Après la guerre du Covid, la grande concurrence entre les destinations cet été… en Europe. La guerre, heureusement pacifique, se déroulera dans le sud. Mais pas forcément en Méditerranée du sud…

Alors que la reprise semble (légèrement) actée, les professionnels du tourisme sont à la fois contents tout en restant craintifs. Rien n’est totalement acquis. Il va falloir encore tenir, si tout va bien, une bonne année. Si ce n’est pas deux.

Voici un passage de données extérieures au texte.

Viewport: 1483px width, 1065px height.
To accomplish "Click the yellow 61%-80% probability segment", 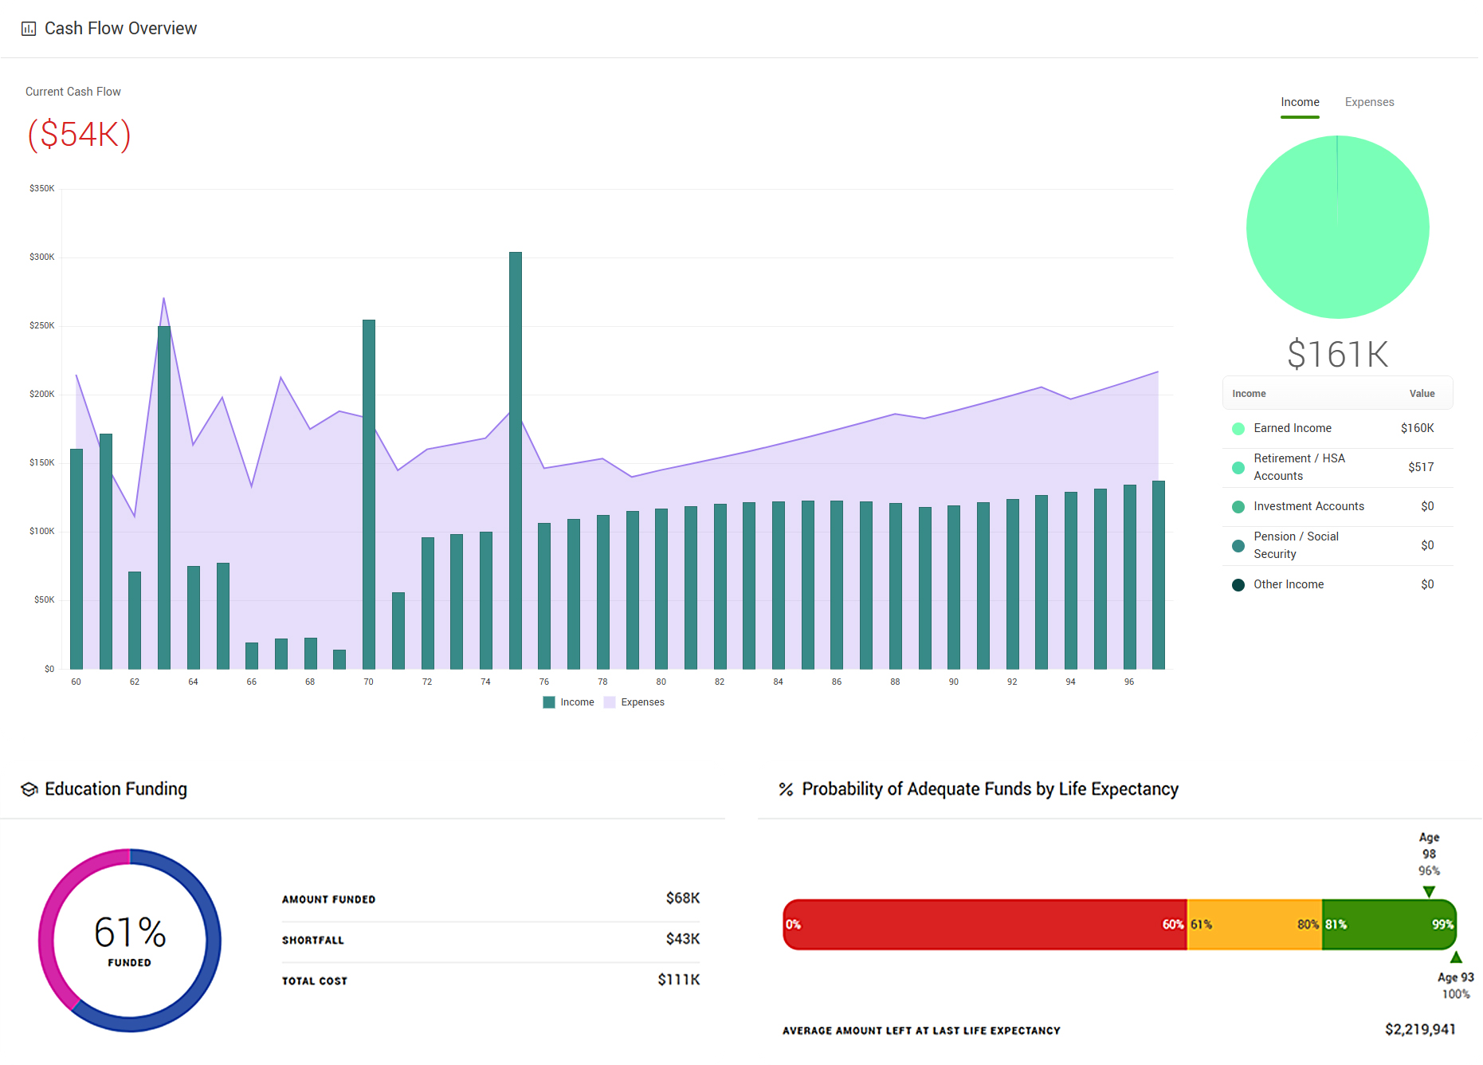I will [1254, 925].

Alors oui, pour cet été, les perspectives sont plutôt encourageantes, pour nos professionnels. Cependant, faut pas rêver, voyager cet été restera très compliqué, du moins en Europe du Nord. Seule destination « amicale » mais pas en Europe, le Liban…

Dominique Gobert, éditorialiste

En revanche, au Sud, ça va bientôt être la foire d’empoigne, entre la Grèce, laquelle a pris une sacrée avance, l’Espagne, et le Portugal qui tient bien la distance.

En ce qui concerne la France, rien de bien nouveau sous le soleil, mais je ne suis pas franchement sûr que nous puissions accueillir autant de visiteurs que nos professionnels l’aimeraient.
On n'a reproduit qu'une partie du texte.